Question

Let $ A $ be a $ 3 \times 3 $ real matrix such that $ A^2(A - 2I) - 4(A - I) = O $, where $ I $ and $ O $ are the identity and null matrices, respectively. If $ A^3 = \alpha A^2 + \beta A + \gamma I $, where $ \alpha $, $ \beta $, and $ \gamma $ are real constants, then $ \alpha + \beta + \gamma $ is equal to:

• A. 12
• B. 20
• C. 76
• D. 4

Hint:

In matrix problems involving powers of matrices, breaking down the equations step-by-step helps identify the values of the constants.
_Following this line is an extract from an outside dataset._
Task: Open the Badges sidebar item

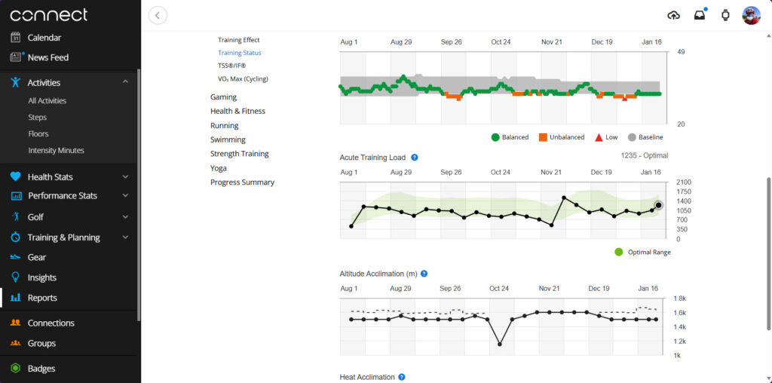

Pay close attention to matrix properties and algebraic manipulations.

Answer 1

The Correct Option is A

\[ A^3 - 2A^2 - 4A + 4I = 0 \] \[ A^3 = 2A^2 + 4A - 4I \] \[ A^4 = 2A^3 + 4A^2 - 4A \] \[ A^4 = 2(2A^2 + 4A - 4I) + 4A^2 - 4A \] \[ A^4 = 8A^2 + 8A - 8I \] \[ A^5 = 8A^3 + 4A^2 - 8A \] \[ A^5 = 8(2A^2 + 4A - 4I) + 4A^2 - 8A \] \[ A^5 = 20A^2 + 24A - 32I \] \[ \Rightarrow \alpha = 20, \, \beta = 24, \, \gamma = -32 \] \[ \Rightarrow \alpha + \beta + \gamma = 12 \]